Fear of the virus is sending a shudder through this affluent county about an hour’s drive from Miami that has attracted Northerners since the railroad arrived in the 1890s.

Although Palm Beach is Florida’s top agricultural county — leading the nation in sugar and sweet corn — it is better known for its gated retirement communities, golf courses and many oceanfront resort hotels catering to millions of annual visitors. It’s also home to President Donald Trump’s palatial home and club, Mar-a-Lago. Tourists seeking sun on the beaches or a glimpse of the old-money mansions that line a part of the coastline are nearly extinct now (though some seasonal residents haven’t headed home yet).

For residents, the changes brought on by COVID-19, the disease caused by the coronavirus, are disconcerting. Retirees drawn to the warm climate (and zero state income tax) said the past weeks have felt more like an odd vacation than their usual lifestyle — and they don’t know when it will be over.

Many of the Palm Beach deaths were of people from the southern part of the county, including three in the upscale Polo Club of Boca Raton, a gated community where many retirees enjoy five full-service restaurants, two golf courses, a fitness center and card rooms that host poker and bridge games daily.
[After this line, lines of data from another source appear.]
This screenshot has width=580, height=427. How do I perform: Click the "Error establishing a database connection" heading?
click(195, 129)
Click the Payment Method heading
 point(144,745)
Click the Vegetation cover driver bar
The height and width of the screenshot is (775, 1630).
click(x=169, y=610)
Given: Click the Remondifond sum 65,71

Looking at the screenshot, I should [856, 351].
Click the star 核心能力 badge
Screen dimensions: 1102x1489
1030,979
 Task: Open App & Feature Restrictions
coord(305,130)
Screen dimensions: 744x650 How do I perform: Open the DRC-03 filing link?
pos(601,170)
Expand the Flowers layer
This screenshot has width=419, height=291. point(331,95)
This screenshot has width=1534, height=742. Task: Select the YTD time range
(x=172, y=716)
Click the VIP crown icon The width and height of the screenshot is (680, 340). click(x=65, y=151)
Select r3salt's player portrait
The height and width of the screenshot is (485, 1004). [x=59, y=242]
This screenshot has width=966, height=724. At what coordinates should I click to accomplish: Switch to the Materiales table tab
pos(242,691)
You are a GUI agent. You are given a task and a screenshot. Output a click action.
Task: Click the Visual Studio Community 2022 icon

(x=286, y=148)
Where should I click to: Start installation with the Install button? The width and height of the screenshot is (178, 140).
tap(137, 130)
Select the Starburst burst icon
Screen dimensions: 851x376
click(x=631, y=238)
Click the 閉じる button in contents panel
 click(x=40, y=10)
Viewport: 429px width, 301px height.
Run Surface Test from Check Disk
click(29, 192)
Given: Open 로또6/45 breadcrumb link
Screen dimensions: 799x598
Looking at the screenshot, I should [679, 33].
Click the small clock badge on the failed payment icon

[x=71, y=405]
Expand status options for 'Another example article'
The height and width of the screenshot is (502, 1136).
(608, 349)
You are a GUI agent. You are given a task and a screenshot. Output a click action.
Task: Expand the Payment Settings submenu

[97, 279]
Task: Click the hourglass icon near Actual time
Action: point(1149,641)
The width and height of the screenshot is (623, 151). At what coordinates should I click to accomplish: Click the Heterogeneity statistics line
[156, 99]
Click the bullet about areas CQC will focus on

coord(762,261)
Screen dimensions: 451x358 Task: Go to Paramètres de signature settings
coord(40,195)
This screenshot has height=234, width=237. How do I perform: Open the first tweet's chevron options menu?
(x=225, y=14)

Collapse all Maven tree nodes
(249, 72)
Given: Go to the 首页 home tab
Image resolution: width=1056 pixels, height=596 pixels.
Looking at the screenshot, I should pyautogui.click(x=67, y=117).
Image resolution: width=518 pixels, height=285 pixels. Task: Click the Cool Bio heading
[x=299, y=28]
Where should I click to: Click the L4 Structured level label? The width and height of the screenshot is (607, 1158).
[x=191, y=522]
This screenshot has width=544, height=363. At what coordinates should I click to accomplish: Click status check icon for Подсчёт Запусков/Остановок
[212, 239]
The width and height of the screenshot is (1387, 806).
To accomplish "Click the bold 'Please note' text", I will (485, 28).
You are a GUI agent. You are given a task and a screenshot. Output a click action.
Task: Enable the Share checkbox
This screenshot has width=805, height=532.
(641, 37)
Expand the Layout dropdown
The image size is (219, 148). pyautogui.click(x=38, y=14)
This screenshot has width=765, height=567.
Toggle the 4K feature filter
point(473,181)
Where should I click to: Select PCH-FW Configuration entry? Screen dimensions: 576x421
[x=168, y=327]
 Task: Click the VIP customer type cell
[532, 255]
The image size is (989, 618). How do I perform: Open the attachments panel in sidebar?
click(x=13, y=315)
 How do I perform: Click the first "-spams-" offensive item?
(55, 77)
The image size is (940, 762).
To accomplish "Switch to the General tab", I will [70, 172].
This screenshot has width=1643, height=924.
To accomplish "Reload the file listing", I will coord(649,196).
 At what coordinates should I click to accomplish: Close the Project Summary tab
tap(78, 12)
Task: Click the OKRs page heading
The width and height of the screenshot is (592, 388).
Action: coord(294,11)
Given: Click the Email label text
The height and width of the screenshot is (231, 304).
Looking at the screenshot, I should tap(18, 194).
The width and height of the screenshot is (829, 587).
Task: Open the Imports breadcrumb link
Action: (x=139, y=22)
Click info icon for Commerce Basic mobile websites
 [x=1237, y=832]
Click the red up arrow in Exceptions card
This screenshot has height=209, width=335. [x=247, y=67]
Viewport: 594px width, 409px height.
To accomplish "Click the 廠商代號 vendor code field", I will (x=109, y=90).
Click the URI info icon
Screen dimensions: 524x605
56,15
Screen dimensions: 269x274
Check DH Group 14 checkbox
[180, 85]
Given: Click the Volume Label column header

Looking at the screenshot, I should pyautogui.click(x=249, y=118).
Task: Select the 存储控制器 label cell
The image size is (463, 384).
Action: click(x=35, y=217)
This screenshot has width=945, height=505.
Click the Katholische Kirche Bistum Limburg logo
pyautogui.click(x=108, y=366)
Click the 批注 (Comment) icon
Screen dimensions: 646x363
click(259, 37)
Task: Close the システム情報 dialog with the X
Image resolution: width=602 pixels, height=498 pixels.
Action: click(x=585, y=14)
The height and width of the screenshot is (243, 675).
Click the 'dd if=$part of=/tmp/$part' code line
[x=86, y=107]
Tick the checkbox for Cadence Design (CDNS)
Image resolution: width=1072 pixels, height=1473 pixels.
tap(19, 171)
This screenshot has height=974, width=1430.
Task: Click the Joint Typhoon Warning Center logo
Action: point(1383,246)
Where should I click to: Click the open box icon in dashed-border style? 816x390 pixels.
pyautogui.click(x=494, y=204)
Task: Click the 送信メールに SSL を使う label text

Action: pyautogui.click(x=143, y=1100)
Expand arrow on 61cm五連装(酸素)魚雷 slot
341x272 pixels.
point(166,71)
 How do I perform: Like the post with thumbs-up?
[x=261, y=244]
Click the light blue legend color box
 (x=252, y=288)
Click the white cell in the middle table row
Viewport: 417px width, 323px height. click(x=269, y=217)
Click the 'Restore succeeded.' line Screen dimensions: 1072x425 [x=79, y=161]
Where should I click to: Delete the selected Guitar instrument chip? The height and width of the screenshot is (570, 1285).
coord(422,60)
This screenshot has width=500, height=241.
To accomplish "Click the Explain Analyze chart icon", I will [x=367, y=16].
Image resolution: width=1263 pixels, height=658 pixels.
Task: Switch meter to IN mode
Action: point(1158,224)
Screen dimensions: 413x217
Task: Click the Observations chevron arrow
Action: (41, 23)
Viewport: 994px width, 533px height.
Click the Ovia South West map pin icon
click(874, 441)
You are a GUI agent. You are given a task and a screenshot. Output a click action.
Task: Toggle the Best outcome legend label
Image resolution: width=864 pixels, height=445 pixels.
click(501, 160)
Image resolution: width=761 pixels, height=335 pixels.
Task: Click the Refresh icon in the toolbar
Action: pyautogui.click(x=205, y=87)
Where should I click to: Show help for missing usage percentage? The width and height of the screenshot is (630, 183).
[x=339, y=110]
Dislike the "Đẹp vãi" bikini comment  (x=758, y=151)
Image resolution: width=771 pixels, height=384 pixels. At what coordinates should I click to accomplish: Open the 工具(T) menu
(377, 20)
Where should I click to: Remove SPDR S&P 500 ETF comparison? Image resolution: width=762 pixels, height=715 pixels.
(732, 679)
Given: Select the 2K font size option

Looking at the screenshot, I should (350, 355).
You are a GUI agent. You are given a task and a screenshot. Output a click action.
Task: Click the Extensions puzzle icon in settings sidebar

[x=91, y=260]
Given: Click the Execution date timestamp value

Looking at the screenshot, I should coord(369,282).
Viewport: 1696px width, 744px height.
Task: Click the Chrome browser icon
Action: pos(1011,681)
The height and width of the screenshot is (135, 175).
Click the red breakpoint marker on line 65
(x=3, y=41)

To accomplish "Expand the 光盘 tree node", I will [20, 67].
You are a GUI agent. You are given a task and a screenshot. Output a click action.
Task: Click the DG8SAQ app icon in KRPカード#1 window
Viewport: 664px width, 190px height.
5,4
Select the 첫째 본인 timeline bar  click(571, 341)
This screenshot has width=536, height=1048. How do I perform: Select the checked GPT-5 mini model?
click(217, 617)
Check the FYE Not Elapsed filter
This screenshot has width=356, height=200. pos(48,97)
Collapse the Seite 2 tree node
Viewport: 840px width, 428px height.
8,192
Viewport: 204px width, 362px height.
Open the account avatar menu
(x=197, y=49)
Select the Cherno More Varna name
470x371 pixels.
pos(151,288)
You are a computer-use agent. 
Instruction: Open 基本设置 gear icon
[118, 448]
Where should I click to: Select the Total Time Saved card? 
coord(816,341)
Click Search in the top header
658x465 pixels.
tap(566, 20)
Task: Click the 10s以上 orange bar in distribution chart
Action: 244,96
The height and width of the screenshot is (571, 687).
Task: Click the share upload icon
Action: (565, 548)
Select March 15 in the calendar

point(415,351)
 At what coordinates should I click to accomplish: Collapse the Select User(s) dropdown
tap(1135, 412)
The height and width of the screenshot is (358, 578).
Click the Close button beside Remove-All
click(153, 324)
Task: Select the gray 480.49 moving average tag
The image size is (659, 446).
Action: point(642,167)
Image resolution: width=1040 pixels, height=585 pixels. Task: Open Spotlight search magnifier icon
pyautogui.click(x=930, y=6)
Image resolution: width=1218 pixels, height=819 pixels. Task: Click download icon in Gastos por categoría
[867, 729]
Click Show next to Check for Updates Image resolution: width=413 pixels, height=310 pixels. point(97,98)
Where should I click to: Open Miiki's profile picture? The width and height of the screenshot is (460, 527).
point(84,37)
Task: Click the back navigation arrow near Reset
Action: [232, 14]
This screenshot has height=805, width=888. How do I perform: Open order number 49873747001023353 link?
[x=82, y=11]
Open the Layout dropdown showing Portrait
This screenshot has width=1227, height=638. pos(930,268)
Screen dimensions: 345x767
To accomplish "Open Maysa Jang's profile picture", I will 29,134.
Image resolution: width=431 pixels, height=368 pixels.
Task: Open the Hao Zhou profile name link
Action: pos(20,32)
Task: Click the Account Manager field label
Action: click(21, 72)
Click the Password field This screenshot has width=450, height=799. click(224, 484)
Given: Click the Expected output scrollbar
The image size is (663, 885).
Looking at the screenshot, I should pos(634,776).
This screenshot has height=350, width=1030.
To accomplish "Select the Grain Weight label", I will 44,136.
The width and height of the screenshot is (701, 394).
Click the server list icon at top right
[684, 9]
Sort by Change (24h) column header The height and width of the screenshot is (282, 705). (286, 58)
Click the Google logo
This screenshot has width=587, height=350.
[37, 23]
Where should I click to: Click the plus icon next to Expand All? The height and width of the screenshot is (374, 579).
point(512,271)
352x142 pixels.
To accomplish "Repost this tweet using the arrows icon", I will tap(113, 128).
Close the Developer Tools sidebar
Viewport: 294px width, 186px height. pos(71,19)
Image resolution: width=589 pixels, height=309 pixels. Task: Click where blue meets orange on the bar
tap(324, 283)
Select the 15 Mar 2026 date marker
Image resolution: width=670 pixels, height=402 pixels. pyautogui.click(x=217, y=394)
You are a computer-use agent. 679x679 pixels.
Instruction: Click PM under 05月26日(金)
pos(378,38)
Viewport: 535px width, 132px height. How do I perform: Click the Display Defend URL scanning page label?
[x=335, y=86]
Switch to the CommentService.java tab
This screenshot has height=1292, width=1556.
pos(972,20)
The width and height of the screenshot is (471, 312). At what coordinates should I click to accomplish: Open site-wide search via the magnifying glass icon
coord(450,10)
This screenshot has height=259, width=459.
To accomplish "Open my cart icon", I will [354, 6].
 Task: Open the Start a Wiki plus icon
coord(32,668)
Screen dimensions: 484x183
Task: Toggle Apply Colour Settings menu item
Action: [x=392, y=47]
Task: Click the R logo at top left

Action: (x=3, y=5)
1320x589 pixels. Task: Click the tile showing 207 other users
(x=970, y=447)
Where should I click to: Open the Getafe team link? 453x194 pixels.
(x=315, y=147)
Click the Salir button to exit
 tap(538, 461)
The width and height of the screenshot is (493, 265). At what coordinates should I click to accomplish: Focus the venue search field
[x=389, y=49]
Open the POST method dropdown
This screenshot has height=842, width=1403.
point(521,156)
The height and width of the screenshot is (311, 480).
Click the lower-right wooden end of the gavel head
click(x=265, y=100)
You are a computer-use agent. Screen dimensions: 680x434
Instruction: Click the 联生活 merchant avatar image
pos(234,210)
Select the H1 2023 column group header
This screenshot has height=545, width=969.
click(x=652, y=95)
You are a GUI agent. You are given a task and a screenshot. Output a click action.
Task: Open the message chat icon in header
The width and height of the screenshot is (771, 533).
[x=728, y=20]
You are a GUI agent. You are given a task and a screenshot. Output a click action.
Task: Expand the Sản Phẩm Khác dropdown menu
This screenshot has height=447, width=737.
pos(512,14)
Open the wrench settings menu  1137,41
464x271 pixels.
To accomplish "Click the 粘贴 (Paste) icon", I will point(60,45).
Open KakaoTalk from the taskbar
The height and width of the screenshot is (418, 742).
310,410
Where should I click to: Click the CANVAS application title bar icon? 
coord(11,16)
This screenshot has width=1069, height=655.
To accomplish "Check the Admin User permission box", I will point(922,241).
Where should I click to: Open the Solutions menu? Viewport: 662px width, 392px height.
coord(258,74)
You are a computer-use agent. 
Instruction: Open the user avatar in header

Jerry Levy, 87, a 20-year resident of the Polo Club with wife Thelma, said the outbreak and Gov. Ron DeSantis’ order for people to stay home have disrupted his lifestyle, which most days used to include tennis, poker and often dinner with friends.

“Mentally, people are breaking down,” said Thelma, 88. “Two weeks was fine, but it’s hard to accept that this is how it’s going to be for a while. And people are getting cranky.”

Jerry and Thelma Levy, residents of the Polo Club of Boca Raton, Florida, say they are having to give up many of their usual activities to stay safe from the coronavirus outbreak, which has hit their community hard. “It’s hard to accept that this is how it’s going to be for a while,” Thelma Levy says.(Courtesy of Jerry and Thelma Levy)

The Levys pass most days reading, walking in their community of 3,000 people, watching movies on television and videoconferencing with friends and family. They still go to grocery stores but are now wearing gloves and face coverings.  When their housekeeper visited last week, they gave her a mask and gloves before she started working.

At Century Village, a large retirement community in West Palm Beach, residents are adjusting gradually to their new lifestyles. “We are bored, anxious and would love to have an indication when this will be over,” said Bobbi Levin, 80, who works on several social committees at her condo complex.

“It feels like we are on a forced vacation,” said Levin, who moved from New York 20 years ago. “I do crossword puzzles and catch up with Netflix.”

Lately, Levin said, she stays home and waves to people from a distance while standing in the outdoor hallway. It helps having her sister next door.

Dr. Joseph Ouslander, a professor of geriatric medicine at Florida Atlantic University in Boca Raton, said he worries about many seniors in the county who live alone and cut off from others.

“We see so many vulnerable people who are living on the edge by themselves and do not have any close family in the area, and they are not able to get the things they need,” he said.

Ouslander, who works at a medical clinic serving several retirement communities and nursing homes, recommends that seniors do anything they can to stay active — even walking around their house or neighborhood — as well as use social media to reach out to friends and family.

Dr. Joel Rosenberg, a retired heart doctor who lives at the Polo Club in Boca Raton, has played “amateur disease detective” in recent weeks talking to many of the 20 residents who have tested positive and are still at home. He said all three deaths were of people with underlying lung or heart disease. Most of the rest have already recovered.

Many who were infected had either traveled recently to New York or been in close contact with people from there, he said.

No one is inviting guests into their homes anymore. It’s becoming common to see people holding happy hours in their driveways, with one resident sitting in each corner at least 15 to 20 feet away from the others.

“Humans are social animals, so it’s hard not to be social,” Rosenberg said.